AI coding agents = lots of input. The expensive part is the quick accumulation of context - with every turn it fills up with additional tokens - system prompt, skills, tool definitions, tool results, file contents, conversation history. You start with 5000 - 10000 tokens in a fresh session, but by turn 25 it might be 30 to 50 thousand, spend some more time and it might be hitting the context window limit and compacting. Every API call to the model sends the full context as part of the prompt - and here is where the token consumption and costs skyrocket quickly.

Why large context is bad

We all have been told that the more information we will give to the model, the more capable it will be. And there are models with 1M token (or even bigger) context windows.

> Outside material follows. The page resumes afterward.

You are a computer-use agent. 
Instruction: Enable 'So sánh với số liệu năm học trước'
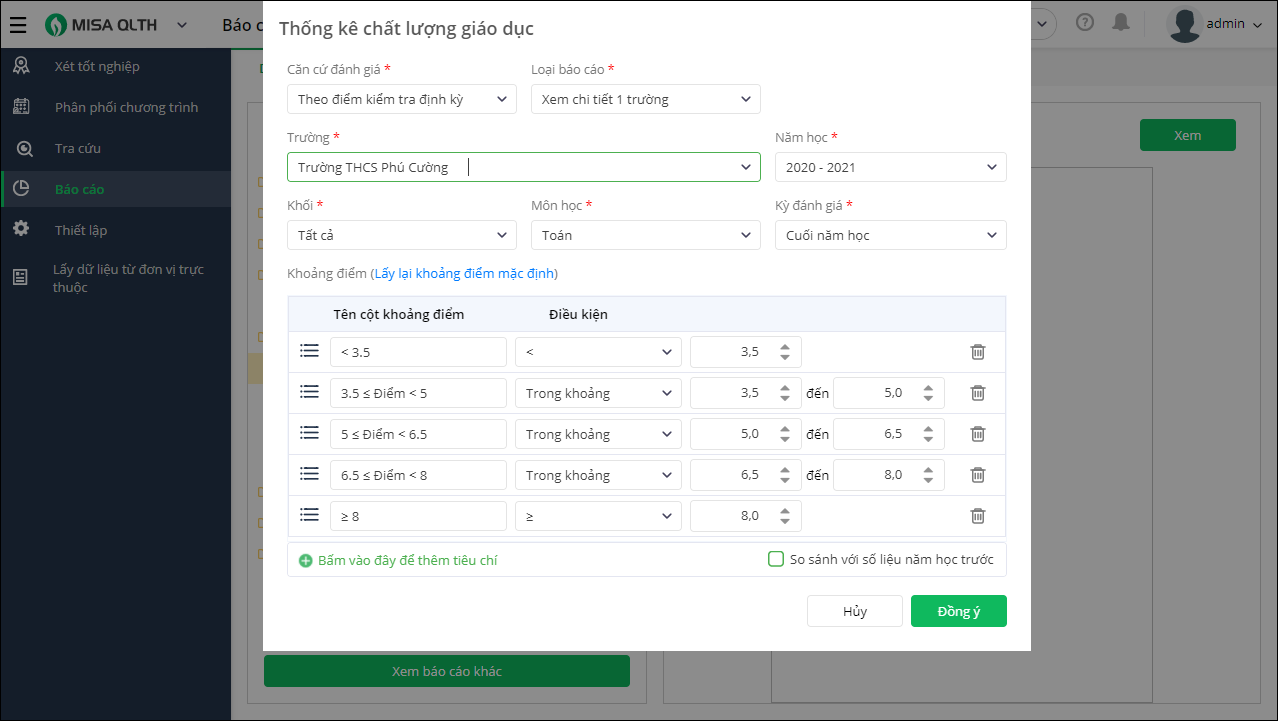pos(776,559)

There are three ways you pay for extra (and sometimes unnecessary) information in your context:

  1. API Costs - even with near perfect cache hits, input token costs outweigh output, often by order of magnitude or more.
  2. Compute and latency - larger contexts take considerably longer to process - especially in locally hosted models
  3. Context rot - with larger contexts, LLMs start to lose precision rapidly, with 100k being the limit where rapid degradation starts. So you are paying for more expensive model, but getting performance of cheaper one - or even worse.

ContextSpy makes these costs visible so you can act on them.

How does it work

ContextSpy starts an HTTPS proxy (or reverse proxy for locally hosted models) which intercepts every request to LLMs, analyzes it and stores to local SQLite db. A webserver is also started on localhost, and serves dashboard to visualise all captured data.

Some screenshots

Request view
Request view

Context breakdown
Context breakdown

Session view
Session view

Is it safe to use? Does it send my data to the cloud?

No, it does not send any data to the cloud. All data is stored locally on your machine.

But users must be aware, that it will be running proxy, and capturing all traffic from agent to LLM provider - and storing it locally to be displayed and analysed in the UI. The proxy and dashboard server are bound to localhost, and not exposed to external access, but still could be accessed locally.

The intended use case is to run ContextSpy as a profiler tool on dedicated profiling and optimisation sessions, rather than keeping it permanently as a monitoring tool.

The contents of requests are purged from the database after 7 days, and only statistics are retained.

The contents of database can be cleared manually by running contextspy reset-db. In practice, it is recommended to do it from time to time.

Upgrades and migration

The new version can be installed with homebrew:

## optional - sometimes brew "forgets" custom tap, add it again if just update fails
brew tap RimantasZ/contextspy 
## update homebrew and upgrade contextspy
brew update
brew upgrade contextspy

At this stage, the database schema is subject to change, so it is advisable to purge db before upgrading.

Tech stack

Layer Technology
Backend Python 3.11+, FastAPI + uvicorn, WebSocket for live push
Frontend React + Vite, TanStack Query, Recharts, Tailwind CSS
CLI Typer
Proxy mitmproxy — TLS-terminating forward proxy (cloud) and reverse proxy (local)
Storage SQLite via SQLAlchemy — all data local in ~/.contextspy/
Tokenizer tiktoken (cl100k_base) for token estimation
Packaging uv, Homebrew tap, .deb, standalone binary

Features

  • Two proxy modes — forward proxy for cloud APIs (OpenAI, Anthropic, Copilot), reverse proxy for local LLM servers (Ollama, llama.cpp, vLLM)
  • Context breakdown — input tokens split into 8 categories: system prompt, tool definitions, tool results, file contents, conversation history, current user message, assistant prefill, uncategorised
  • Live dashboard — real-time charts and per-request detail with a visual block map of the context window
  • Session tracking — name and group requests by task to compare usage across runs
  • SQLite storage — all data stored locally in ~/.contextspy/; no data leaves your machine
  • Agent detection — Copilot, Claude Desktop/Code, opencode, Cursor, and generic clients

Documentation links

License

Apache 2.0 — see LICENSE and NOTICE.